▶ **Task to complete**
Report every line of the entries that contains the word "computer".

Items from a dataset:
== Segment start ==

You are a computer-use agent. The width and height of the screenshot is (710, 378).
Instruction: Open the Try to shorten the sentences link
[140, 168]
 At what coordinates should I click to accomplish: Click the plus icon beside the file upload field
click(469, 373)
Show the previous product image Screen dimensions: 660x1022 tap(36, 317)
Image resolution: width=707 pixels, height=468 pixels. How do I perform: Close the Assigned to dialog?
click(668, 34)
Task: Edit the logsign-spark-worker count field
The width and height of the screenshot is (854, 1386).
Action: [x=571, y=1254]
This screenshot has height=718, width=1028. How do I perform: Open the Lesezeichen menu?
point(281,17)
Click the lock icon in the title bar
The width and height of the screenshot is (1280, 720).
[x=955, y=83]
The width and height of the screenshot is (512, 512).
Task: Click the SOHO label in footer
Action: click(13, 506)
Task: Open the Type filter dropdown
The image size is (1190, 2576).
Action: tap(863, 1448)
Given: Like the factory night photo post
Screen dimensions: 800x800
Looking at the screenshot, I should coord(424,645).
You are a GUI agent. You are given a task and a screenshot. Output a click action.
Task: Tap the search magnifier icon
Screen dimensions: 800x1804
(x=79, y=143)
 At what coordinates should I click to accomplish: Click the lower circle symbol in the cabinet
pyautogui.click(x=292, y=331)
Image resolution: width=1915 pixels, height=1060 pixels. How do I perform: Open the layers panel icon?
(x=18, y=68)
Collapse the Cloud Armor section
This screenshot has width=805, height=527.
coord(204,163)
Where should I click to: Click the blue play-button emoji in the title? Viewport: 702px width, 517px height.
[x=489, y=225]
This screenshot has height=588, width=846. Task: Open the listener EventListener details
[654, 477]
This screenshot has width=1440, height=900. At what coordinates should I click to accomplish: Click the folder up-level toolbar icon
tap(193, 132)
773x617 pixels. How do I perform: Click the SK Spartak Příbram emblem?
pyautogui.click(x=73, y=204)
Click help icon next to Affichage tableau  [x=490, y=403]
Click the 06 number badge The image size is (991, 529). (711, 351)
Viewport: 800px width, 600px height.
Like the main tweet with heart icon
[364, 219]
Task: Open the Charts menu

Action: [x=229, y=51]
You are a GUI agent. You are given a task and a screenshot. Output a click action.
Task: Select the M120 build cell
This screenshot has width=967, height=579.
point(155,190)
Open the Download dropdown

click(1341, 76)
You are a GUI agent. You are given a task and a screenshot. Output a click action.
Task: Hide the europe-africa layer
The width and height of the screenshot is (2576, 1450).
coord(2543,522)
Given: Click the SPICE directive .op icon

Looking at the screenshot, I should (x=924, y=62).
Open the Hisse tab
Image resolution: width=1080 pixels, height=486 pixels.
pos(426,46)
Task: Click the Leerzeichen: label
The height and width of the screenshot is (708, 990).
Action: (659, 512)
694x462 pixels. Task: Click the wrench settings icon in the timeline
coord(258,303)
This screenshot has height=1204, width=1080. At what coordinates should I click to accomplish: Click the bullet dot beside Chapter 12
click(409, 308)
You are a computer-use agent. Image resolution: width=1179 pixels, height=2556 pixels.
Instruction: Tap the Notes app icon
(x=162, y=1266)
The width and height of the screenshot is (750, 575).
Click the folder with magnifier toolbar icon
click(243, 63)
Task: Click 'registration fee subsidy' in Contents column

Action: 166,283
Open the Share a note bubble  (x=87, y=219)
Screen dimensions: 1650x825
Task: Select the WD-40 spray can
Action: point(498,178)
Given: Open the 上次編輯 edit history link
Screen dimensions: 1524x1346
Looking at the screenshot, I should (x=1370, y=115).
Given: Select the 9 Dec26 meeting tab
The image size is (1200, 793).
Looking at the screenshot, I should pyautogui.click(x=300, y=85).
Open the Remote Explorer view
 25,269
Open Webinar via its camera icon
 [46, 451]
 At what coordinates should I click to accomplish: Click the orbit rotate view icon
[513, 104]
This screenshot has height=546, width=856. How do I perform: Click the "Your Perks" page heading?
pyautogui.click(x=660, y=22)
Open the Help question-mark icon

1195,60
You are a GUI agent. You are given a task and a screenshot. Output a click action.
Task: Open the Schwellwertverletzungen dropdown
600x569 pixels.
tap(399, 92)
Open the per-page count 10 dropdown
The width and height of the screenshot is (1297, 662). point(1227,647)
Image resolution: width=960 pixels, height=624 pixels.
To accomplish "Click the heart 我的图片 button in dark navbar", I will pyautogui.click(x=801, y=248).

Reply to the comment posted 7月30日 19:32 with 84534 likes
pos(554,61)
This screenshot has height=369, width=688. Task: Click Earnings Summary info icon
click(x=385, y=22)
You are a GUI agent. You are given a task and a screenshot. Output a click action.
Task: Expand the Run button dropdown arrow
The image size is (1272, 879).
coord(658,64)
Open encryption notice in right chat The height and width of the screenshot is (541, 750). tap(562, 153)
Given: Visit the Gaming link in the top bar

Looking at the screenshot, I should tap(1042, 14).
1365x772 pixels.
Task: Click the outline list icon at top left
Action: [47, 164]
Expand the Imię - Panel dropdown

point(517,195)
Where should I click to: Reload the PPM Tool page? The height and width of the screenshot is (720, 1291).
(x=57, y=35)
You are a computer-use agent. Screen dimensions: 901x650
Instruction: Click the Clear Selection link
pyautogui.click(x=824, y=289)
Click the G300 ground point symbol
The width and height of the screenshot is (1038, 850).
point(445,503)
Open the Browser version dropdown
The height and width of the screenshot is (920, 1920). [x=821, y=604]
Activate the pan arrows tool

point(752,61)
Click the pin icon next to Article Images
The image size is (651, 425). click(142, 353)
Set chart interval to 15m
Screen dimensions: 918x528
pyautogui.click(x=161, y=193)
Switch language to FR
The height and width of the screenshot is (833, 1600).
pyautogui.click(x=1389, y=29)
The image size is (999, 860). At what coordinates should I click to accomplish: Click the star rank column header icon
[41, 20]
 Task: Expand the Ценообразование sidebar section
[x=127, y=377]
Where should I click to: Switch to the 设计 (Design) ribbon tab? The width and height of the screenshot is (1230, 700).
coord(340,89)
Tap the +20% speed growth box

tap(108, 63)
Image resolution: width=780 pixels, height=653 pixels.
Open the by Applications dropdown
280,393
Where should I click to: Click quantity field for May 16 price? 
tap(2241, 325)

== Segment end ==

▶ **Output for this exercise**
You are a computer-use agent. The width and height of the screenshot is (710, 378).
You are a computer-use agent. Image resolution: width=1179 pixels, height=2556 pixels.
You are a computer-use agent. Screen dimensions: 901x650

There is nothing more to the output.